While The Exorcist didn't win the Oscar for Best Picture in 1973, it did win for Adapted Screenplay and Best Sound. It was nominated for a total 10 awards.
The other films nominated for the Best Picture Oscar in 1973 included:
- The Sting (Winner)
- American Graffiti
- Cries and Whispers
- The Exorcist
- A Touch of Class
For the Golden Globes, The Exorcist was nominated for seven awards and won four awards, including Best Picture.
The cinematic and cultural influence of The Exorcist
The Exorcist's influence has only grown since its release, as polls frequently rank it among the scariest films of all time. While it hasn't been added to the AFI's top 100 films, it has made the "AFI's 100 Years ... 100 Thrills" list, coming in at #3. To see the effect of The Exorcist on other films and TV, see this IMDB Movie Connections page for The Exorcist.
Perhaps it's understandable why the Academy was wary of voting for The Exorcist. First and foremost, horror films didn't win Best Picture. And then there was all the hysteria and hype around the film.
In L. Vincent Poupard's excellent article, "The Cultural Impact of the Exorcist," he writes of what happened when the film was released:
When The Exorcist came out, a strange occurrence happened across the country. For the first time in years, churches all over became packed. There were tens of thousands of people that were so affected by what they had seen in The Exorcist that they needed some kind of guidance to comprehend and understand what they had seen. Many people turned to the Church for guidance.

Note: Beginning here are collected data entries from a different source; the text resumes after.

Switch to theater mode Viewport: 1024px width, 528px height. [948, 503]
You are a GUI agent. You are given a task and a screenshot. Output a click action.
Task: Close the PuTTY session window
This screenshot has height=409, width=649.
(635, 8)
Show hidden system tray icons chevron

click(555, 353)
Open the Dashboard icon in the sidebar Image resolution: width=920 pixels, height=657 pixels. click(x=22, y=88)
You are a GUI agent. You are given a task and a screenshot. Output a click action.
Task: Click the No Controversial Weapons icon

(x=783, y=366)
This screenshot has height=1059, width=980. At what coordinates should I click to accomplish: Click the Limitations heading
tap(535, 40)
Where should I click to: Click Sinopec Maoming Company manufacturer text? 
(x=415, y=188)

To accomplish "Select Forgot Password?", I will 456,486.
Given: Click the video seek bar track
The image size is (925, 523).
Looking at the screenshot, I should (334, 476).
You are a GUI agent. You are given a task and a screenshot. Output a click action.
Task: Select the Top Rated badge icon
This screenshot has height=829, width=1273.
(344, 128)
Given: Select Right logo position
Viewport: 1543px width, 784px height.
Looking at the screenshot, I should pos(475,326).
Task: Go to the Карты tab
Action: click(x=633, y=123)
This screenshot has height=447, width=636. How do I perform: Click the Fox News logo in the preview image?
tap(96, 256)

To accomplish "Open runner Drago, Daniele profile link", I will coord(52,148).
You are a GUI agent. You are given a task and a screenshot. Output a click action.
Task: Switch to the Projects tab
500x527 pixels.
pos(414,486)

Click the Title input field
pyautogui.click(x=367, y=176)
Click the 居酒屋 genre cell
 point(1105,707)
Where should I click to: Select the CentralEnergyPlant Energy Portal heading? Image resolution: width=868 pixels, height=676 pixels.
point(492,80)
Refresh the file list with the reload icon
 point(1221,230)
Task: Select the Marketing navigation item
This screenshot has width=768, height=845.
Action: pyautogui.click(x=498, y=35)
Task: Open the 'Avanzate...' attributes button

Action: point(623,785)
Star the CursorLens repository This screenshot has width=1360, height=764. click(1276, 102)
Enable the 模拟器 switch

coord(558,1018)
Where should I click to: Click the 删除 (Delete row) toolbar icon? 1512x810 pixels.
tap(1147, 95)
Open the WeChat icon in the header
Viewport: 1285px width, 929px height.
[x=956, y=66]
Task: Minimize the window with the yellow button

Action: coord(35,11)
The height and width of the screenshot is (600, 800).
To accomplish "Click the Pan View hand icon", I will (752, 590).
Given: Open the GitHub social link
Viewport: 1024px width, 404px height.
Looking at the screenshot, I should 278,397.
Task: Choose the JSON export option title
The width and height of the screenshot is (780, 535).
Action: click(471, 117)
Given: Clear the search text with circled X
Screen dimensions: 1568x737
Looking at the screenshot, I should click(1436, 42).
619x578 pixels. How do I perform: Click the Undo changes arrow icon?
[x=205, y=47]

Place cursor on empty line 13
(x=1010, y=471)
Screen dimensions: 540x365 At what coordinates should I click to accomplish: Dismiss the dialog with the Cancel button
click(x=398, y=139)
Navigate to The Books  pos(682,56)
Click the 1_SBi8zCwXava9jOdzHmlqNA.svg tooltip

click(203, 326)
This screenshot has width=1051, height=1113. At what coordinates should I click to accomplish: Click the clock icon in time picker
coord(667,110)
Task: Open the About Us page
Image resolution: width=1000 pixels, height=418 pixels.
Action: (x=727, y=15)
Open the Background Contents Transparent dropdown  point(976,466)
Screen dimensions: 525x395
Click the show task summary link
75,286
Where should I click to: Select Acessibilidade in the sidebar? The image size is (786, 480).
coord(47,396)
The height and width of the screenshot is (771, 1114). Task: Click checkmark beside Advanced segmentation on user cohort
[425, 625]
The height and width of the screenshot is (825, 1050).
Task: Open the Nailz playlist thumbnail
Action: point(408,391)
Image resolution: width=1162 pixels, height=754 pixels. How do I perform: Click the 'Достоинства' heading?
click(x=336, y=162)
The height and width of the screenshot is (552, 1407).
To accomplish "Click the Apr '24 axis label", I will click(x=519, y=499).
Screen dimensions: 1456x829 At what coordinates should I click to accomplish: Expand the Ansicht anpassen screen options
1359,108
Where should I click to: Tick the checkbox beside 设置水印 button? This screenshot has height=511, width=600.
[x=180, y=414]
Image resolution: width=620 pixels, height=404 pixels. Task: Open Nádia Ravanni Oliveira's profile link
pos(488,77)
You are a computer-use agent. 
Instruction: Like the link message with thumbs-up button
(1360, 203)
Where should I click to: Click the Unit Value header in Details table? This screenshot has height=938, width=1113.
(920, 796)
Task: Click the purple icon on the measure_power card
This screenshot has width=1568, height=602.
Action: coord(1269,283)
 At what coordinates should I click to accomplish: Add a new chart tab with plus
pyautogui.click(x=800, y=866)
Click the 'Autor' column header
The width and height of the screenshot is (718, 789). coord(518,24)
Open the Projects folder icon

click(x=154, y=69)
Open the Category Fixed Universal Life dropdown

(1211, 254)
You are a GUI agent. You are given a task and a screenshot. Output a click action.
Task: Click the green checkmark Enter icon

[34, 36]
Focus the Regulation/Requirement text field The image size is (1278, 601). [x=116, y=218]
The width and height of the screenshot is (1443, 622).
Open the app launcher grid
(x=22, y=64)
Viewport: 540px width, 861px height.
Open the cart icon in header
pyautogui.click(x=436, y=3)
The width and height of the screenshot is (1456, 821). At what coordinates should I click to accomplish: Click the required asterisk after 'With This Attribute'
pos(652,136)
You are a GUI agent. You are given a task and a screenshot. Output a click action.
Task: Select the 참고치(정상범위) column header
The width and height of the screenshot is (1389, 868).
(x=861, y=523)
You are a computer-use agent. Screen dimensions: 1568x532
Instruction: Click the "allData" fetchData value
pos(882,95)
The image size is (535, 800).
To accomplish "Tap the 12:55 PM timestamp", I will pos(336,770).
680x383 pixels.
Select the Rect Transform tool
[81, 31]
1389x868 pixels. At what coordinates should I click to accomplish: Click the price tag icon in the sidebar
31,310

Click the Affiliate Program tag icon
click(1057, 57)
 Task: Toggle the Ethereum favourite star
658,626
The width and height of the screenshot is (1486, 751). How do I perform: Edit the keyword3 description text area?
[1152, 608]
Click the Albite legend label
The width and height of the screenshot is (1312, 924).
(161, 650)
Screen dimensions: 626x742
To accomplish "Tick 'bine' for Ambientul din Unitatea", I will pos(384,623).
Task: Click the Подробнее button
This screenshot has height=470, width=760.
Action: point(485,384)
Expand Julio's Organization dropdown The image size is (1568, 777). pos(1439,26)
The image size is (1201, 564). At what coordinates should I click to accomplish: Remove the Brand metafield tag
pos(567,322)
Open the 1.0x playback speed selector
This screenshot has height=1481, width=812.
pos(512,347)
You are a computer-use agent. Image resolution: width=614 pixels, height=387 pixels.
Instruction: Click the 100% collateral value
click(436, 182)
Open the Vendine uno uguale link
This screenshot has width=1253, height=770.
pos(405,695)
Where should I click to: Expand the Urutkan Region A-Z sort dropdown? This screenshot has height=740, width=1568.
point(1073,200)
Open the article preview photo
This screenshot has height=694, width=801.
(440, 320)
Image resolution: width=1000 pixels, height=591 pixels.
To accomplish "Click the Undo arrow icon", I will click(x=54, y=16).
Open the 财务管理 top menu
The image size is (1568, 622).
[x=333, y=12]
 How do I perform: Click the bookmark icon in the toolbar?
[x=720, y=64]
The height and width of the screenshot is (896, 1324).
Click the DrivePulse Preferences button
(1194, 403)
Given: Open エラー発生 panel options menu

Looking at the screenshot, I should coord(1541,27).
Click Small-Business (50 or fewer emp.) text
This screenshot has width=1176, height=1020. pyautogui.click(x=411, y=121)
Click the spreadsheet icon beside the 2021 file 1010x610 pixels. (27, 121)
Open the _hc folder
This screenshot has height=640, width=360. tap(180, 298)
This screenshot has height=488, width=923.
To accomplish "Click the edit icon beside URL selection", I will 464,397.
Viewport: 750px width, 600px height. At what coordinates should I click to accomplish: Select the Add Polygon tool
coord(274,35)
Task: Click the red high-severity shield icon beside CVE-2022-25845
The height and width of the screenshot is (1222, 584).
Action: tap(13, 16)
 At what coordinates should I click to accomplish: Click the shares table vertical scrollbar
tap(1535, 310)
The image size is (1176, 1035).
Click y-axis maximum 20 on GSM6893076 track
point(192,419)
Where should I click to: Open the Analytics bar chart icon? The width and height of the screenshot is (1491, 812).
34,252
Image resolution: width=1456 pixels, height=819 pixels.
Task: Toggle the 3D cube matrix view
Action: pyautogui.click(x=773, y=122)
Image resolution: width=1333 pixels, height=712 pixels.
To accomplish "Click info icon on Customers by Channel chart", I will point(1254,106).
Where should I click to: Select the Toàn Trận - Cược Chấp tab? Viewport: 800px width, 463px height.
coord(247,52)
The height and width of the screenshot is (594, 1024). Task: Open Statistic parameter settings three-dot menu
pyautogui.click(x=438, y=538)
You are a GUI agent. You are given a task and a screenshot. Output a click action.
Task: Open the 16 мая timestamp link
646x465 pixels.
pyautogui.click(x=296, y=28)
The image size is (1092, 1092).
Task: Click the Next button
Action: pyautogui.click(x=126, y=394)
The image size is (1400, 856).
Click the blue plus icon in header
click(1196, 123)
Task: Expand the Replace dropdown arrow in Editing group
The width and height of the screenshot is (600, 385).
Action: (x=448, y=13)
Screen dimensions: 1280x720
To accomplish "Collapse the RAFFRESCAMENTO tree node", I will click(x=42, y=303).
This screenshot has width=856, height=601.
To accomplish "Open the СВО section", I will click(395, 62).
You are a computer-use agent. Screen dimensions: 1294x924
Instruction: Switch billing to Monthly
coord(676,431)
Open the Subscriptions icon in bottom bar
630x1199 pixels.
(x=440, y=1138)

In John W. Whitehead's article, "Who's Afraid of The Exorcist?" he writes of how the film was released at a crucial time when many people were questioning the existence of God:
The Exorcist captured the critical questions of its time: Is God merely the delusion of a handful of prophets and gurus? Is Satan personified evil? Made against the backdrop of the Sharon Tate massacre and the chaotic events of the late 1960s, the film examined what happens when the insanity of evil and violence mash up against the soul. In a sense, with the triumph of the spirit, The Exorcist signalled the end of the death-of-God movement.
It's not often that a film has this kind of impact in society.